Ella May Robinson ( Crabbe; 1886 – April 27, 1973) was a Canadian politician and suffragist who was active in municipal politics of Toronto, Ontario. She was one of the first women to serve on the Toronto City Council, serving from 1951 to 1964, and the first woman to serve on the Metro Toronto Council upon its establishment in 1953.
==Early life and career==
Ella May Crabbe was born in 1886 near Norwich, Ontario, into a farming family. The daughter of Charles Crabbe, she was one of seven children, and of Irish, Pennsylvania Dutch and French ancestry. She came to Toronto in 1910 and served as secretary of the Toronto Women's Suffrage Association in 1916. During this time, she met Emmeline Pankhurst during a visit to Toronto, and was also an advocate for women to serve as church elders.
==Municipal politics==
Robinson was elected as a Toronto Public School Board trustee in 1938, where she served for 11 years. She was initially elected to the Toronto City Council in December 1951, representing Ward 6 (Davenport and Parkdale). During her time as an alderman, she was an advocate for seniors' housing. Robinson retired at the 1964 Toronto municipal election.

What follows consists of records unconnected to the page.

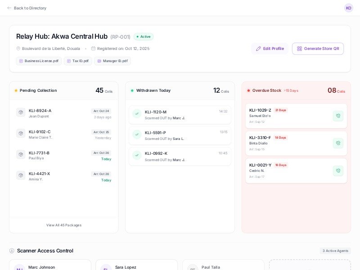The image size is (360, 270).
Task: Click the call icon for Samuel Eto'o
Action: click(338, 116)
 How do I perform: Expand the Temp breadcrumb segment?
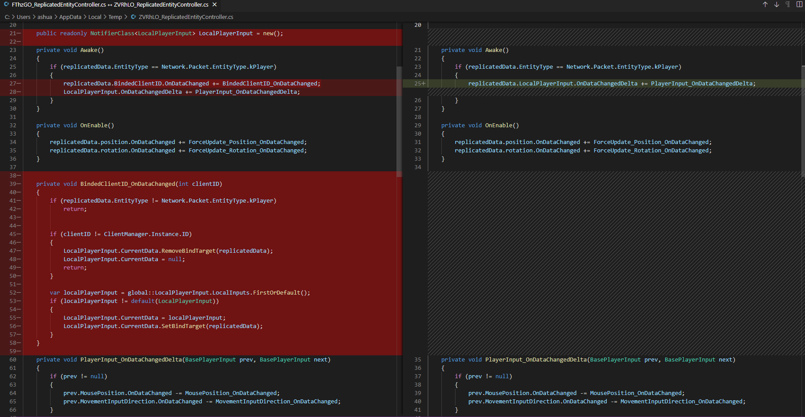pos(115,17)
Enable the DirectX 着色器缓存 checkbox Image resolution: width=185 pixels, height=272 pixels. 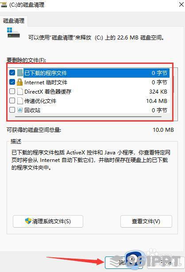coord(12,91)
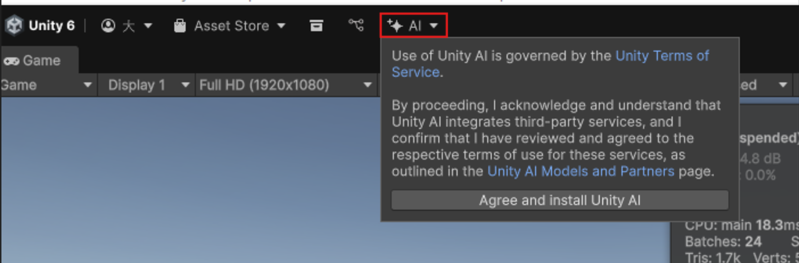
Task: Click the account profile icon
Action: coord(108,25)
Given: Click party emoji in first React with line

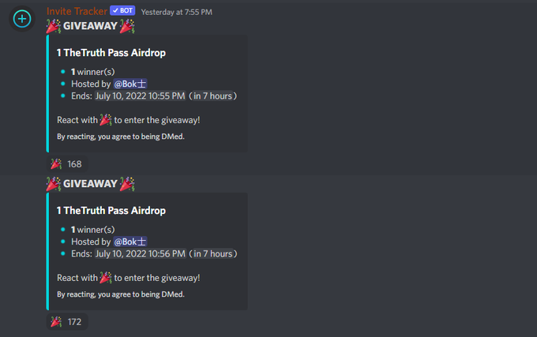Looking at the screenshot, I should (x=106, y=120).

==Personal life and death==
She was married to George Edward Robinson, an insurance executive. He died in 1956. They had three children, two sons and a daughter. She was a member and elder of the St. Clair Avenue United Church. In addition to her church, she was active in local Toronto organizations such as the Local Council for Women, Federation for Community Service, Toronto Urban Trustees' Association and Young Women's Christian Association.

May Robinson died in Toronto on April 27, 1973, from a heart ailment. Upon her death, she was described as a friendly and outspoken figure during her time on council, and one of the "best known persons in Toronto public life".